I neglected error handling in the examples above. Path::Class was written back when library functions calling die() was considered impolite. Before pjf hammered home (cleaved with a Bat'leth?) the point that exceptions are awesome. So you still have to do all the "or die ..." junk with Path::Class, you don't even get the convenience of autodie. Fortunately I hope to do something about that.

The next time you find yourself writing "use File::Spec" give Path::Class a shot.

Monday December 28, 2009
08:43 PM

Numbered test file abuse

I hate numbered test files. Not that it isn't useful to force the ordering of some tests, but because its not then necessary to force the ordering of EVERY test. At the worst case you're back to BASIC. Observe the test suite from SQL::Statement.

00error.t
01prepare.t
02executeDirect.t
03executeDBD.t
04names.t
05create.t
06group.t
07case.t
08join.t
09ops.t
10limit.t
11functions.t
12eval.t
13 call.t
14allcols.t
15naturaljoins.t
16morejoins.t
17quoting.t
18bigjoin.t
    19idents.t
20pod.t
21pod_coverage.t

Now, how much of that is really trying to order the tests and how much of it is just the order it happened to be written? Does the limit test really have to go after the functions test? Why is there a quoting test in the middle of three join tests? I see three that make any kind of sense, 00error.t (since most of the tests use RaiseError), 20pod.t and 21pod_coverage.t, which maybe go last, though its honestly not important that they do.

What's the harm? It cripples command line completion. And you've got the old BASIC problem of renumbering. I want to add a new test, where does it go? Do I have to puzzle out the implied dependencies? Do I stick it at the end? But then the POD tests aren't last any more. Do I renumber everything? Do I use a duplicate number? Do I say the hell with it and cram it into an existing test file?

Not worth it.

Realistically most test dependencies really want to express two things: Run this first and run this last. For that you have 00foo.t and zz-bar.t. 00compile.t, 00setup.t, zz-teardown.t, zz-pod.t, etc... Anything else, just write it without the number. Or if you really do have a fixed order use Test::Manifest.

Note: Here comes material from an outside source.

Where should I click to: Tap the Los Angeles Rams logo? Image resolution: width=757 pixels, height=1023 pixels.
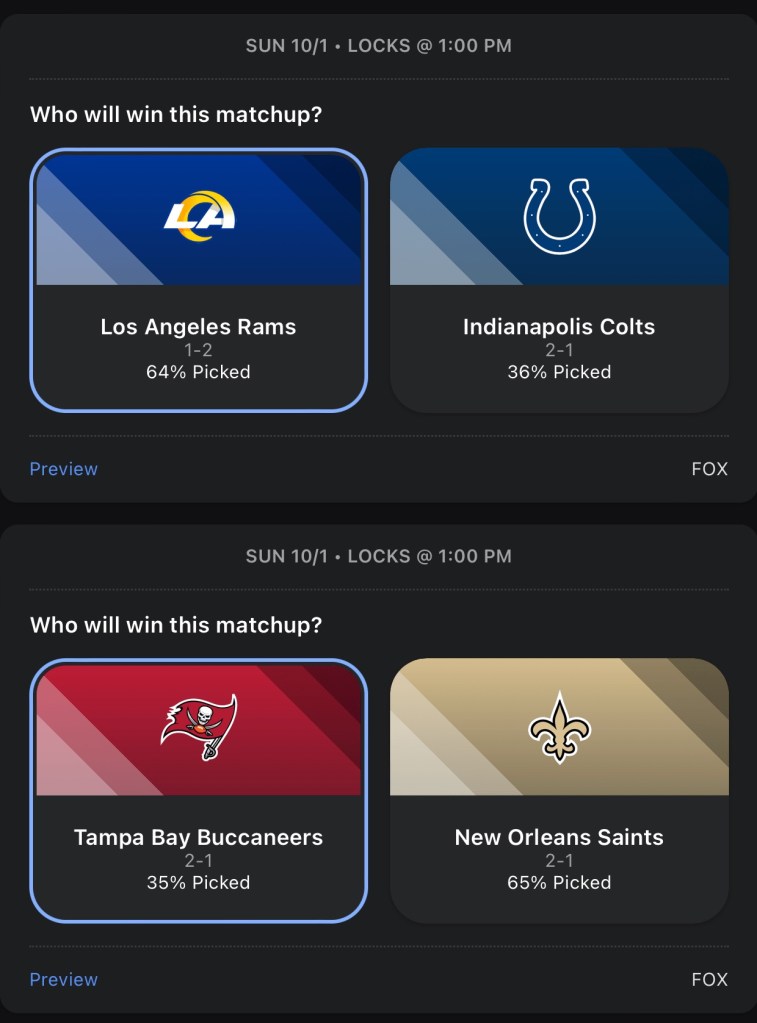[199, 216]
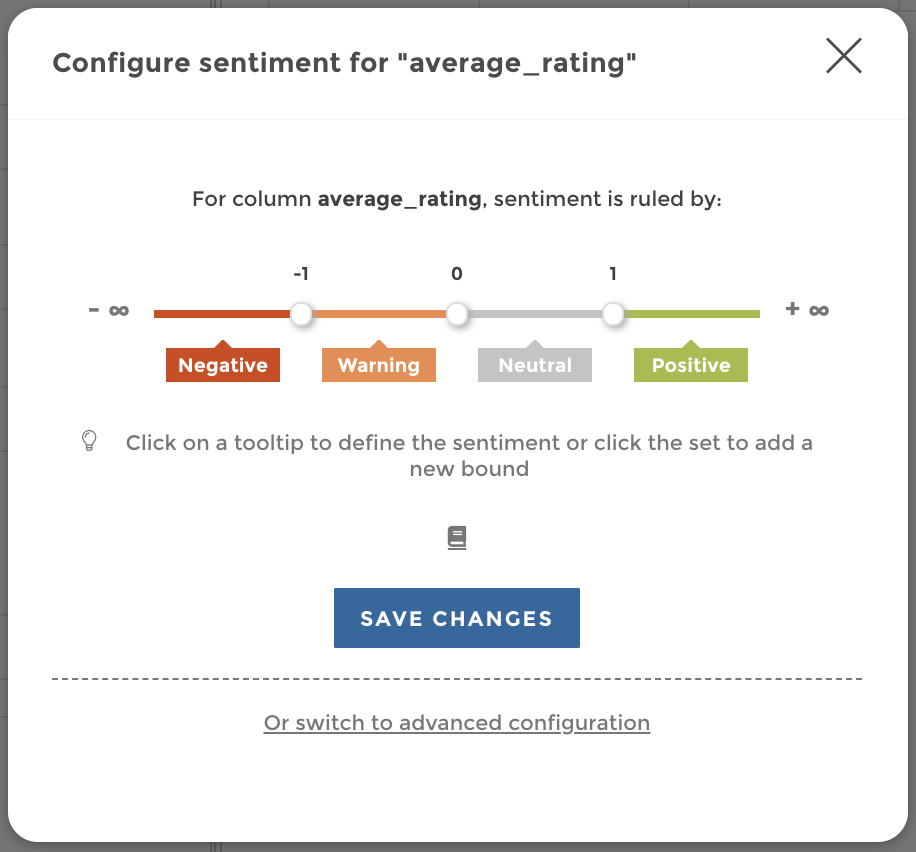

If you do have tests that would do better running in order, then instead of smashing them together into one arbitrary numbering system, group them. That is, stick them into a common subdirectory and then apply the first/last numbering again. A clear candidate in SQL-Statement would be t/join to contain naturaljoins.t, morejoins.t and bigjoin.t. This has the advantage of easily letting you run all one group's tests in one shot. "prove -lr t/join".

I don't mean to pick on SQL::Statement, its just what I'm patching right now. Lots of distributions obsessively number their test files to no real advantage.

Monday December 14, 2009
05:27 PM

gitPAN is complete!

The gitPAN import is complete.

From BackPAN
------------
118,752 files
10,440,348,937 bytes (measured by adding individual file size)
21987 distributions (I skipped perl, parrot and parrot-cfg)

To git
------
21,766 repositories
4,495,204 bytes (measured by total disk usage
                                  after git gc with no checkout)
150 gigs on github (they have to index it)
12 days (lots of starts and stops)
1 laptop (1st gen Macbook)

I had to do it on a disk image because OS X's case-insensitive filesystem

I've written up a small FAQ. gitpan is reasonably stable, but you may have to rebase in the future.

Next, I take a break.

Then begins the second pass, mostly improving and adding tags. Here's the list of planned features. The second pass will be a rolling reimport of each distribution to bring everything up to the same standard, there was a lot of incremental improvements during the first pass. I expect this to be changes to commit logs and tags with very little content change.

The issue of PAUSE ownership I'm going to punt on. Its ugly and can be done entirely in parallel. If someone else makes available a historical distribution ownership database, gitPAN will use it.